- Available records -
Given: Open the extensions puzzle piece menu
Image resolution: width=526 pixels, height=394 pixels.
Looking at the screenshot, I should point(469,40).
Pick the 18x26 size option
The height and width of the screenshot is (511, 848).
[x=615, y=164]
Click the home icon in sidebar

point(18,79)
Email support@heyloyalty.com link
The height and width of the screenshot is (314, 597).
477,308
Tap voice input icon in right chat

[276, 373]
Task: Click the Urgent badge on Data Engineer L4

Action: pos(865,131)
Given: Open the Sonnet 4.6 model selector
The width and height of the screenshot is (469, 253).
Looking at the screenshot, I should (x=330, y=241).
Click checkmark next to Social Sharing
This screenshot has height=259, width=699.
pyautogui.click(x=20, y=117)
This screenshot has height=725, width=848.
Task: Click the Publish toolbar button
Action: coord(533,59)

---

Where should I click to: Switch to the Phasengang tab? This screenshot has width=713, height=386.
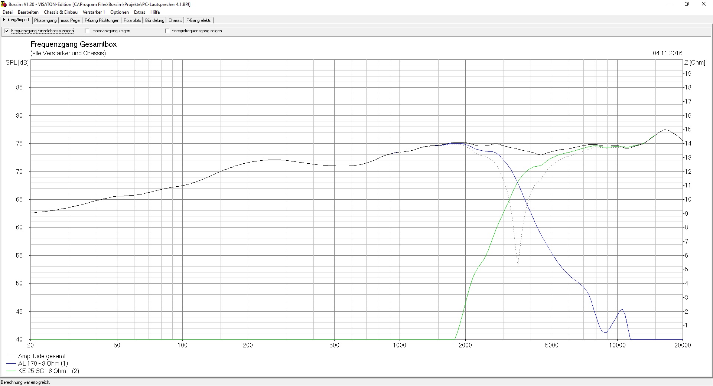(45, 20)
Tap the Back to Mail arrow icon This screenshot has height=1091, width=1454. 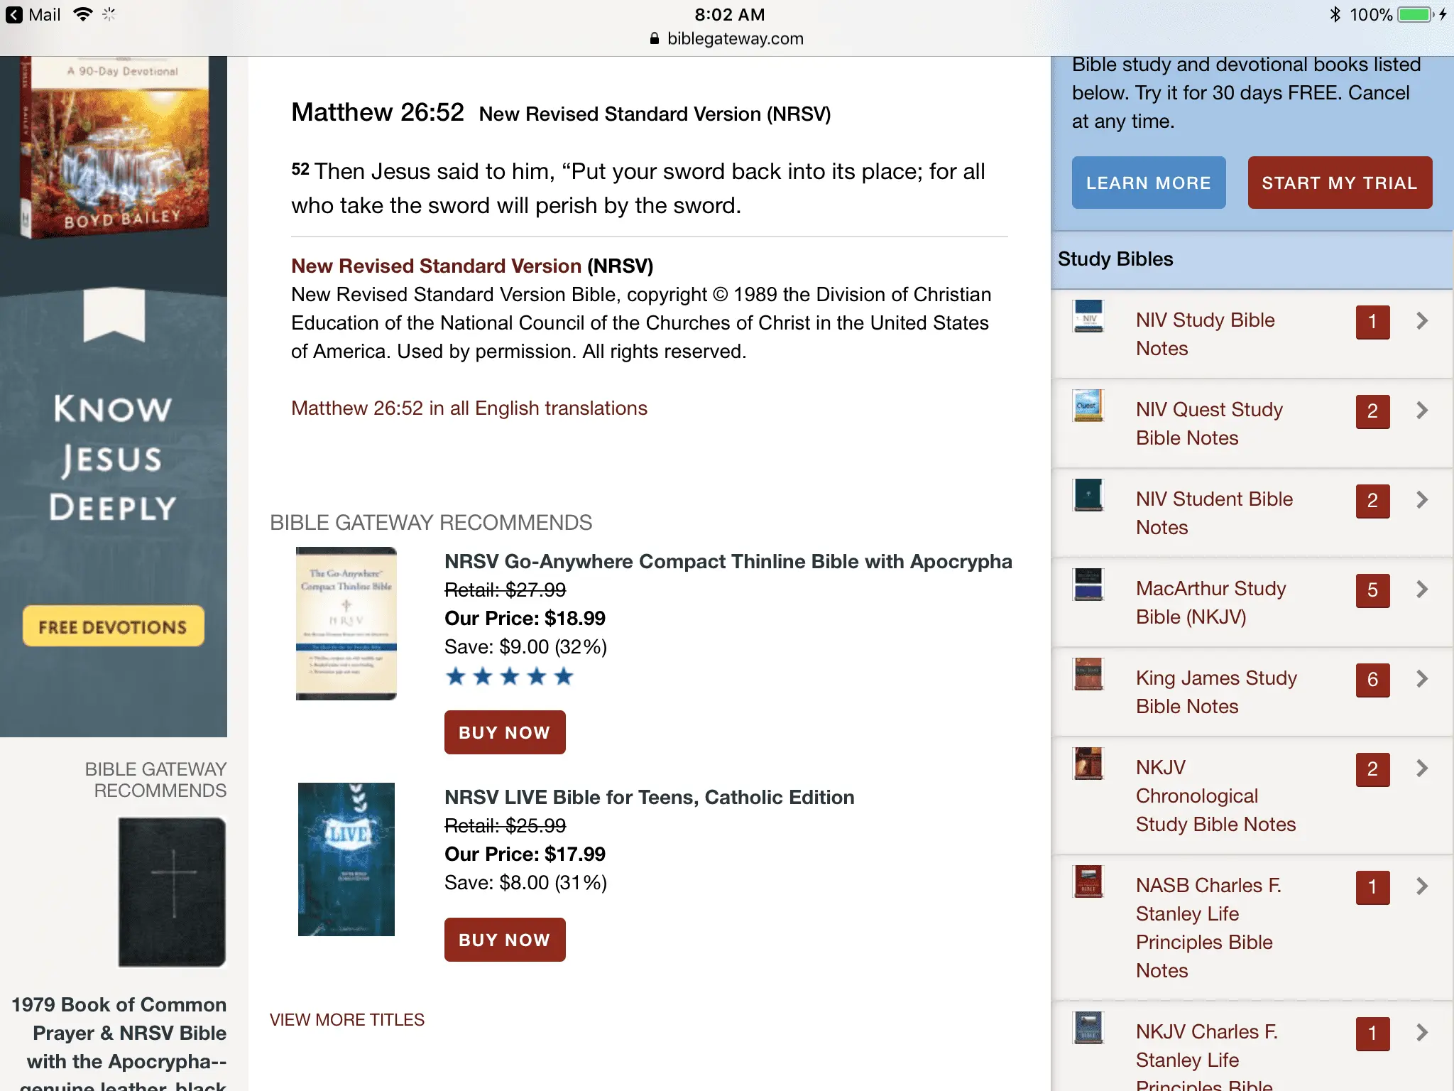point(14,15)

* * *

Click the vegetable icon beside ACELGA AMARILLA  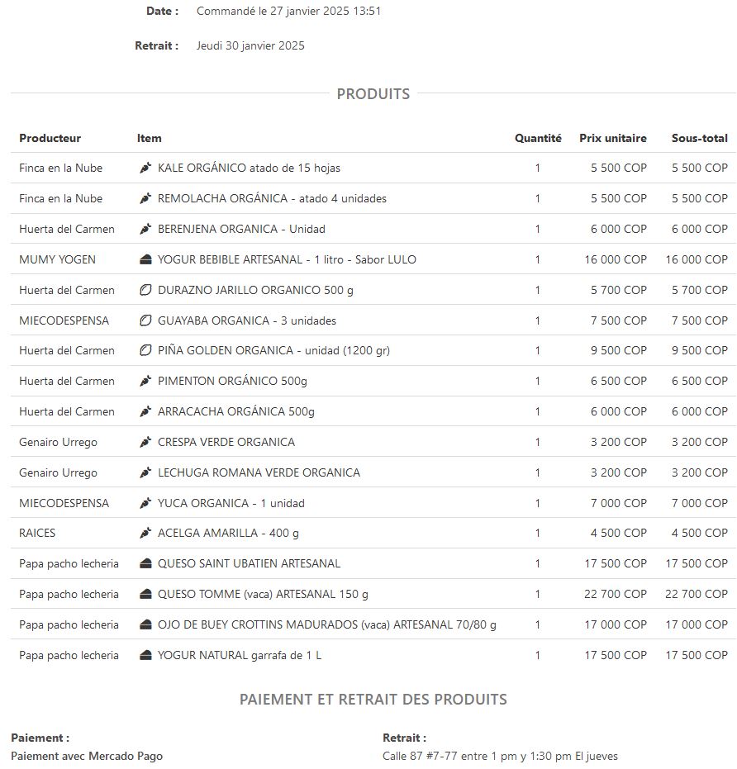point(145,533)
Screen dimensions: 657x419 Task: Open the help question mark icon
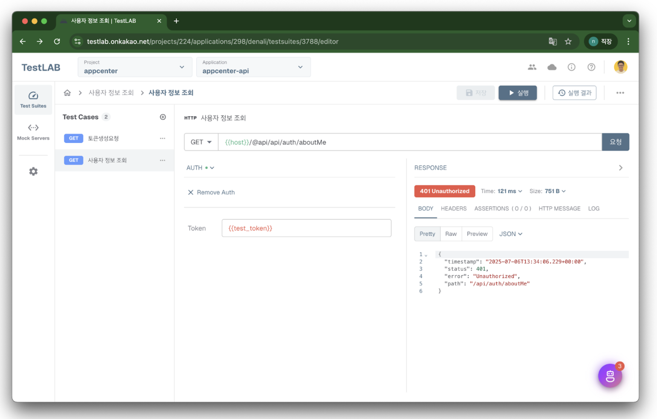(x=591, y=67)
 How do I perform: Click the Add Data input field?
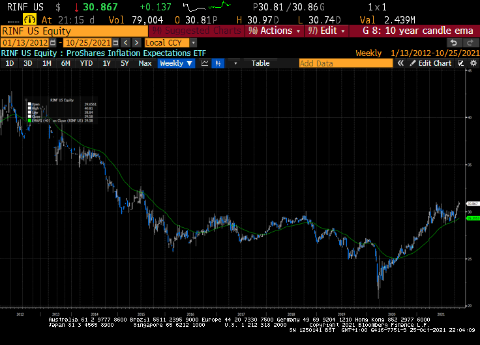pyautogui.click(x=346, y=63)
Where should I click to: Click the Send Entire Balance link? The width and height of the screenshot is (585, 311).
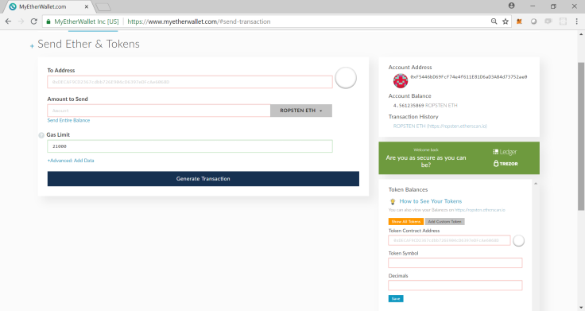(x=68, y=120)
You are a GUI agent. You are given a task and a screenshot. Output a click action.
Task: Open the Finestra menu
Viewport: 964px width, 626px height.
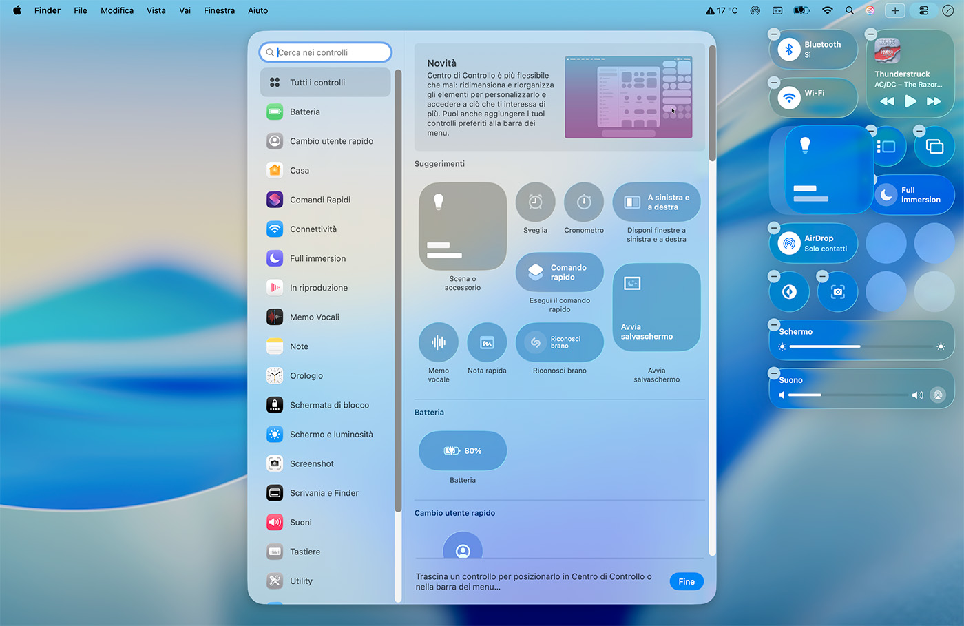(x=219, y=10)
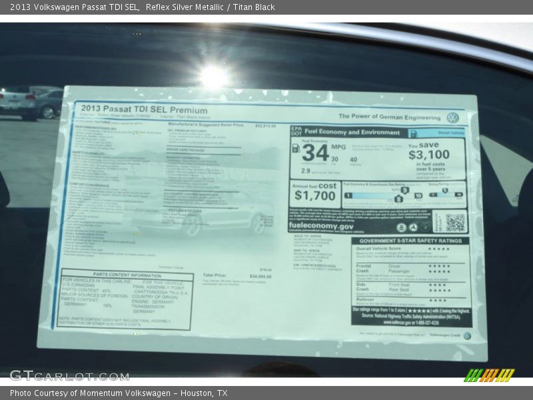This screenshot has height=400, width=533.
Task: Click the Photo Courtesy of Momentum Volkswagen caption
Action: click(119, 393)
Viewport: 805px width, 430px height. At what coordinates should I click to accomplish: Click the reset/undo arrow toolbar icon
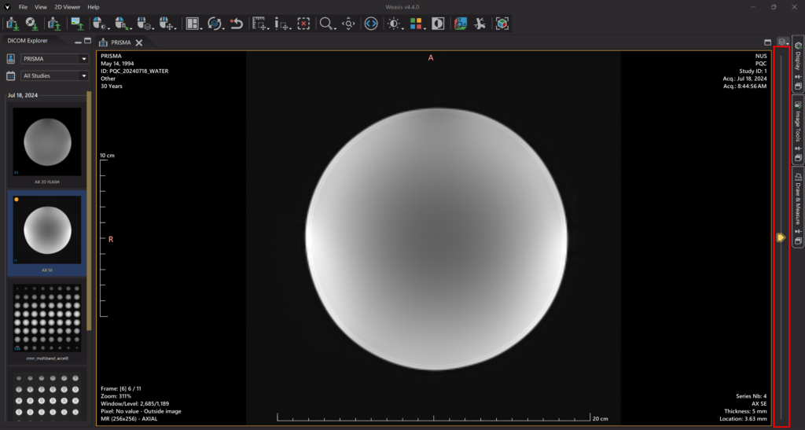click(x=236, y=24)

- Problem to solve -
The answer should be all lines from the entries above that hold the word "menu".

- Problem solution -
Given: Open the extensions puzzle piece menu
Task: Open the Finestra menu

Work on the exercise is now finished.